## DIRECTIONS
Report every line of the records below that includes the string "Open".

## TASK DATA
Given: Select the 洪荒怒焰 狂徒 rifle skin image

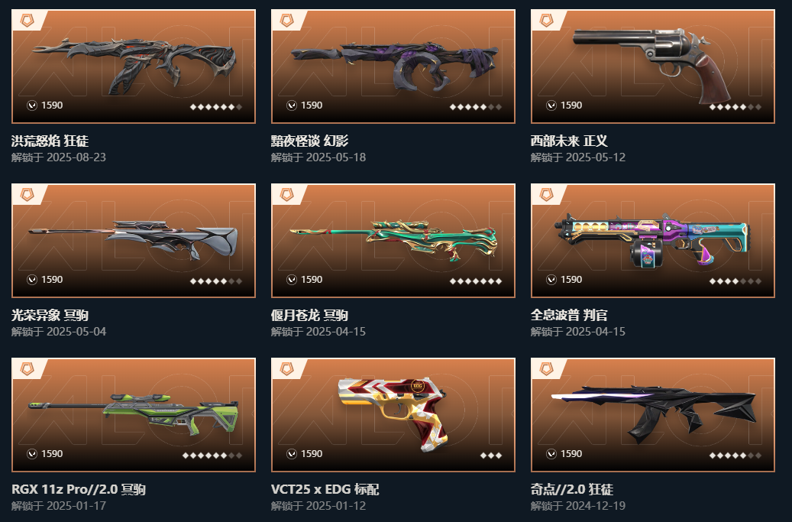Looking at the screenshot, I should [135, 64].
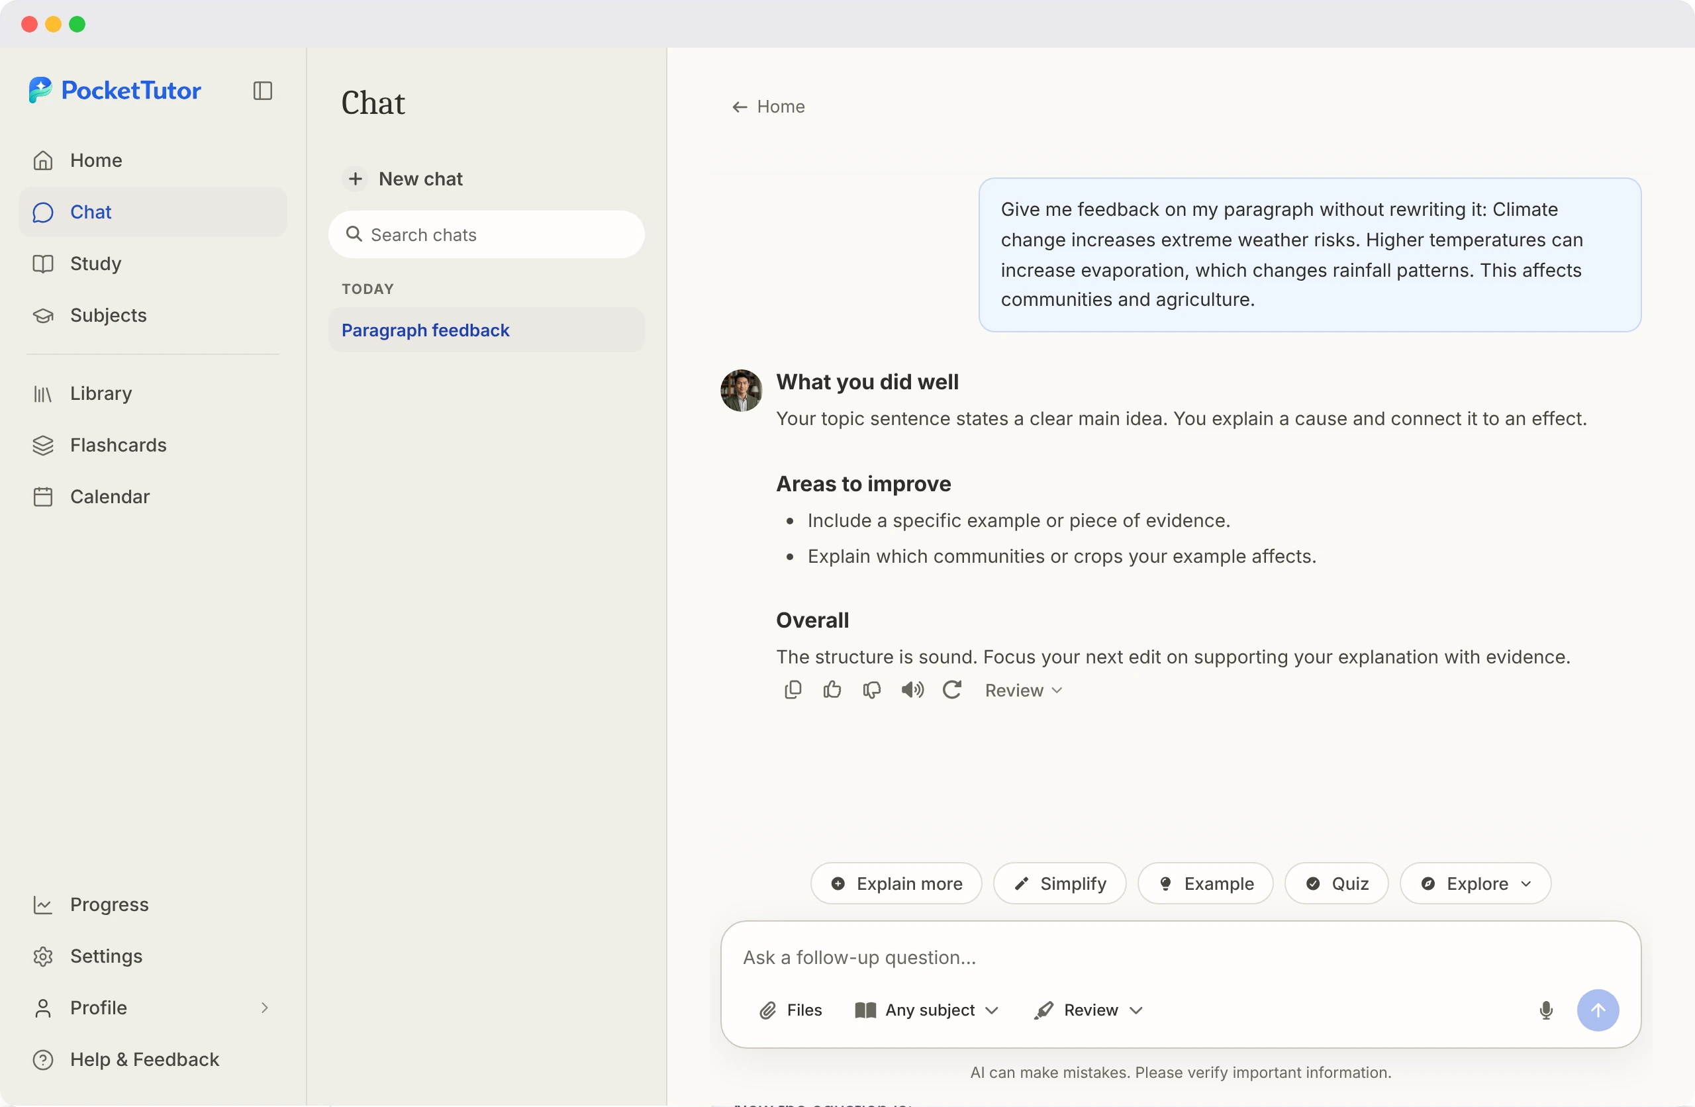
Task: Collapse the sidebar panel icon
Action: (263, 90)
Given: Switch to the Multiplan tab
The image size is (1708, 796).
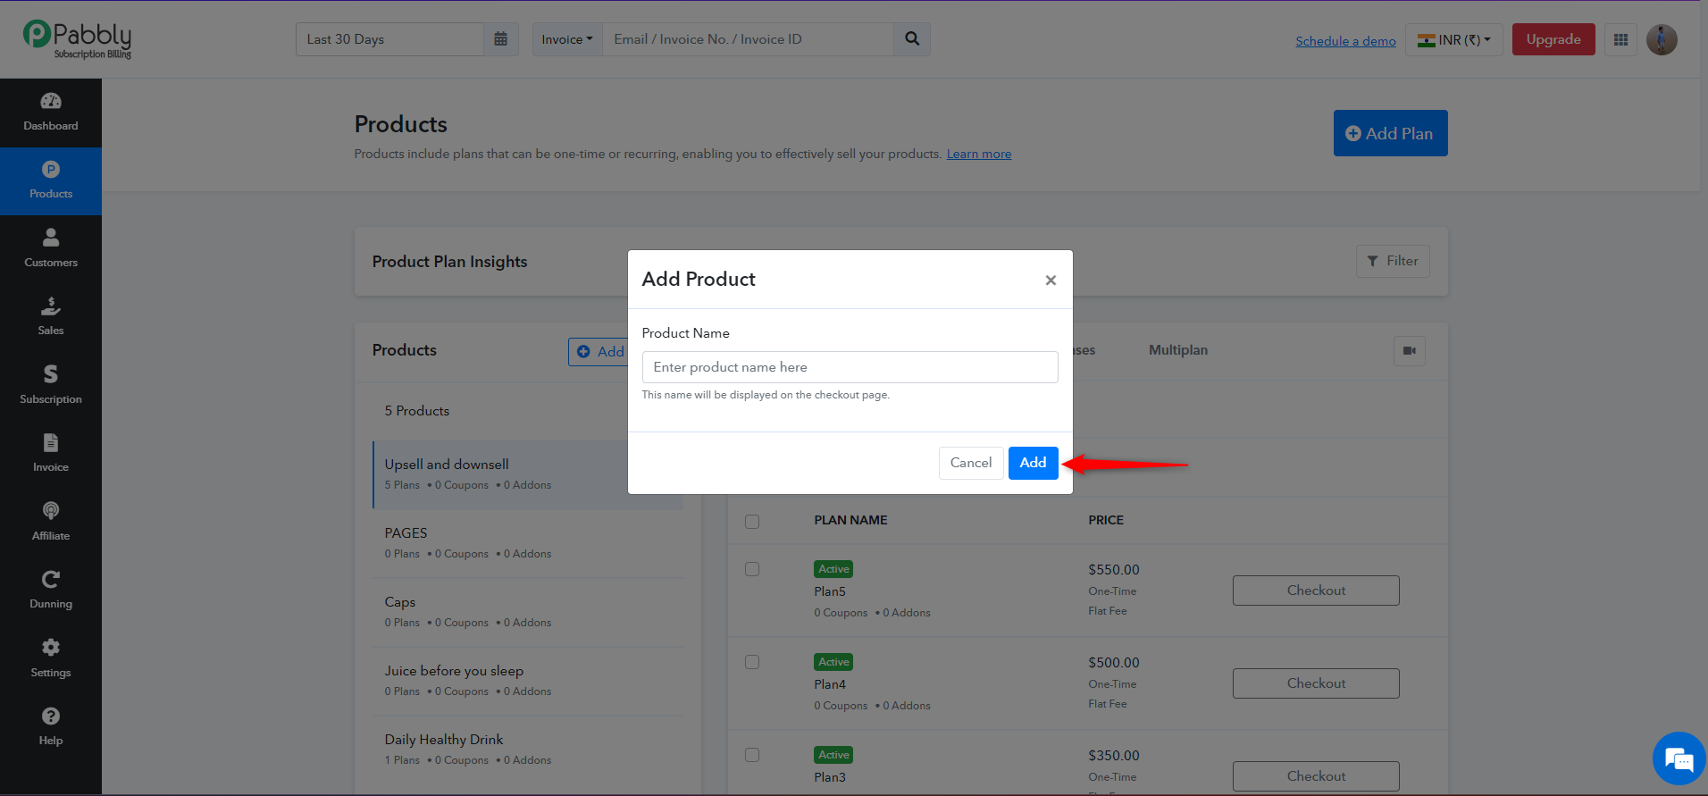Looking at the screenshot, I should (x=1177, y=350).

--

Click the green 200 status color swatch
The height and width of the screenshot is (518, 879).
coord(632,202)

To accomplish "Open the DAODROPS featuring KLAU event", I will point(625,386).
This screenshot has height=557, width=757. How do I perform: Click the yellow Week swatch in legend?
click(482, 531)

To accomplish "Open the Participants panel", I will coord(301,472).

## RESPONSE AREA
To accomplish "Open the DAODROPS featuring KLAU event", I will point(625,386).
To accomplish "Open the Participants panel", I will coord(301,472).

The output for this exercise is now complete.